Task: Reproduce, unchanged, the lines between the one holding "Screen dimensions: 1000x500" and the last line of the records, including both ends, but no pictures.

BEGIN

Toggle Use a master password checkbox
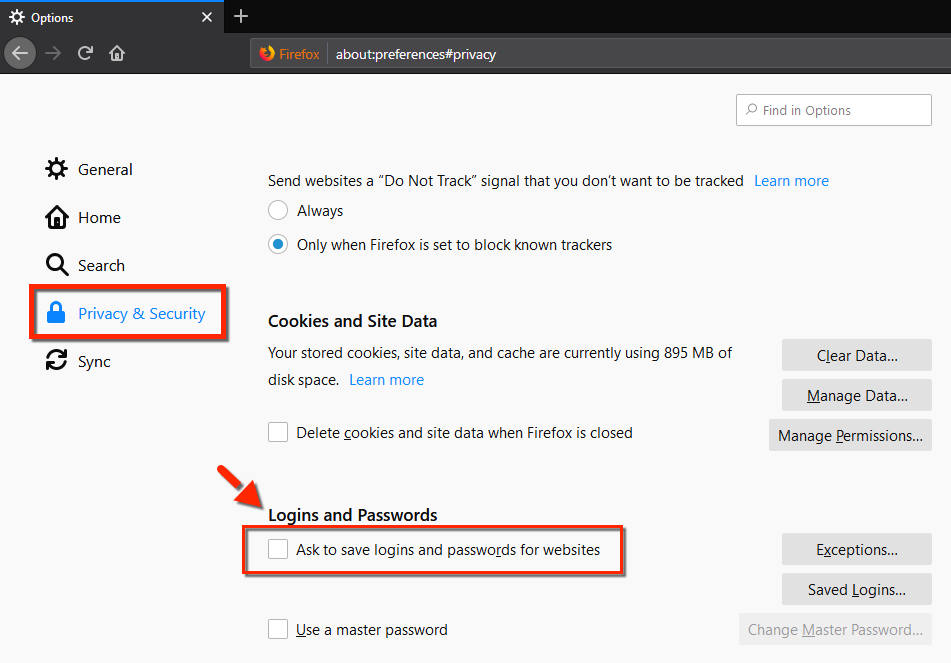Screen dimensions: 951x663 pos(278,629)
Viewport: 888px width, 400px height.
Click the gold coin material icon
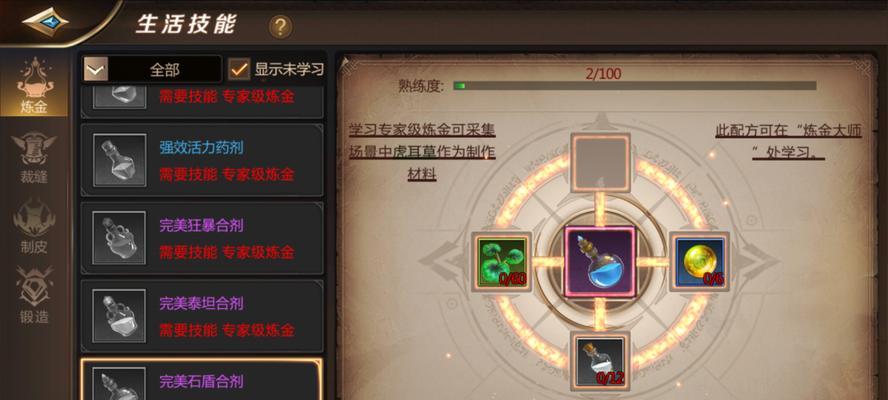click(699, 262)
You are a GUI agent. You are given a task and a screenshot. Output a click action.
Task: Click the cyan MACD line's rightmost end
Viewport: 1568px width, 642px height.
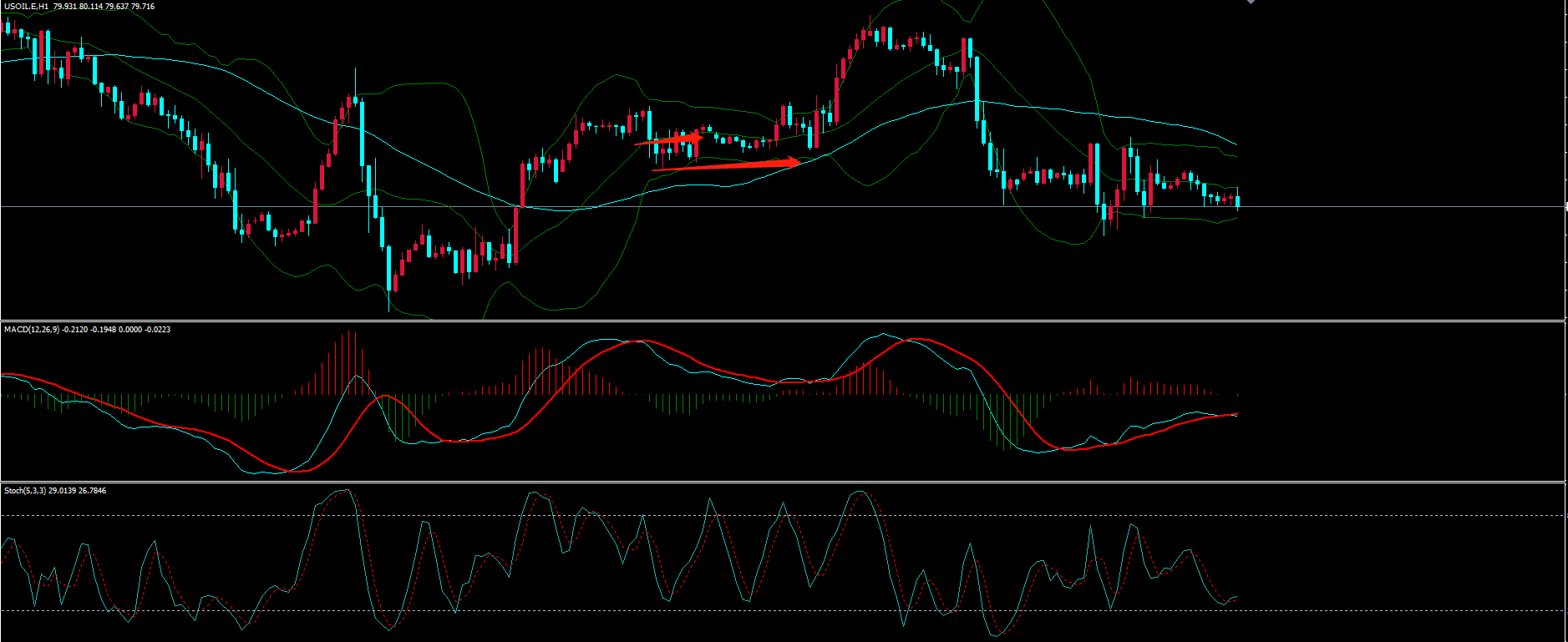(1236, 415)
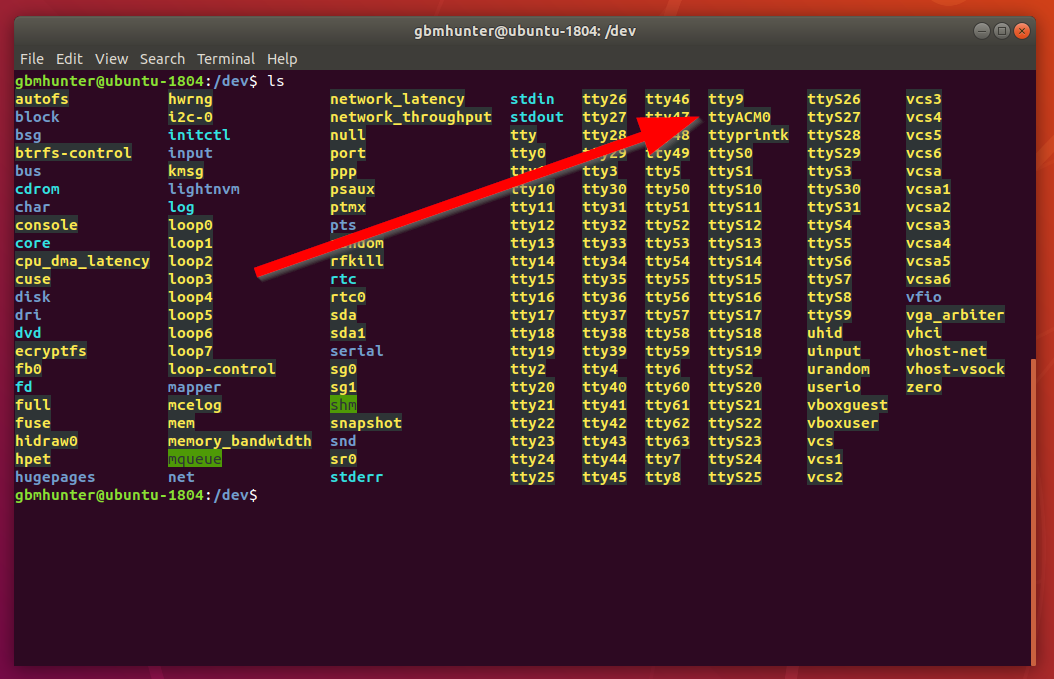1054x679 pixels.
Task: Click the terminal's vertical scrollbar
Action: (1032, 510)
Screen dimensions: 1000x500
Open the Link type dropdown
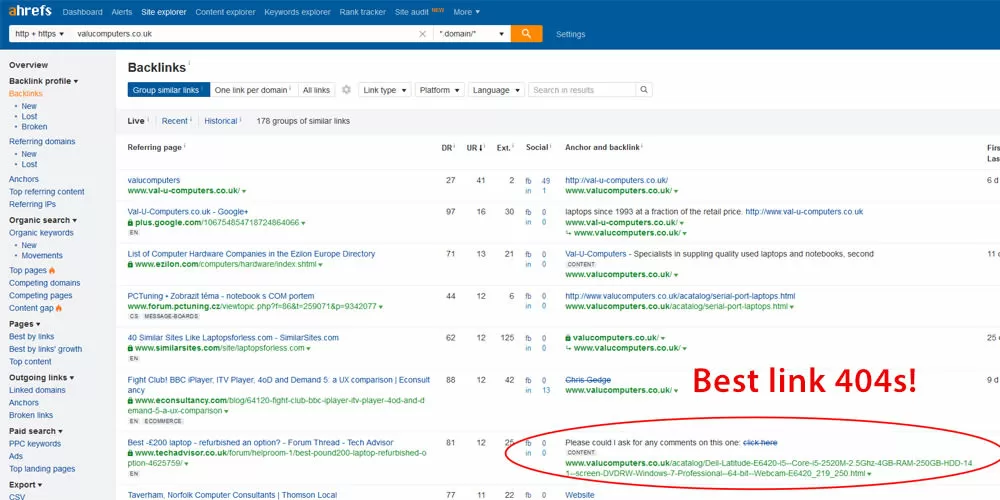click(384, 90)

END

Answer to this problem:
Screen dimensions: 1000x500
Open the Link type dropdown
click(384, 90)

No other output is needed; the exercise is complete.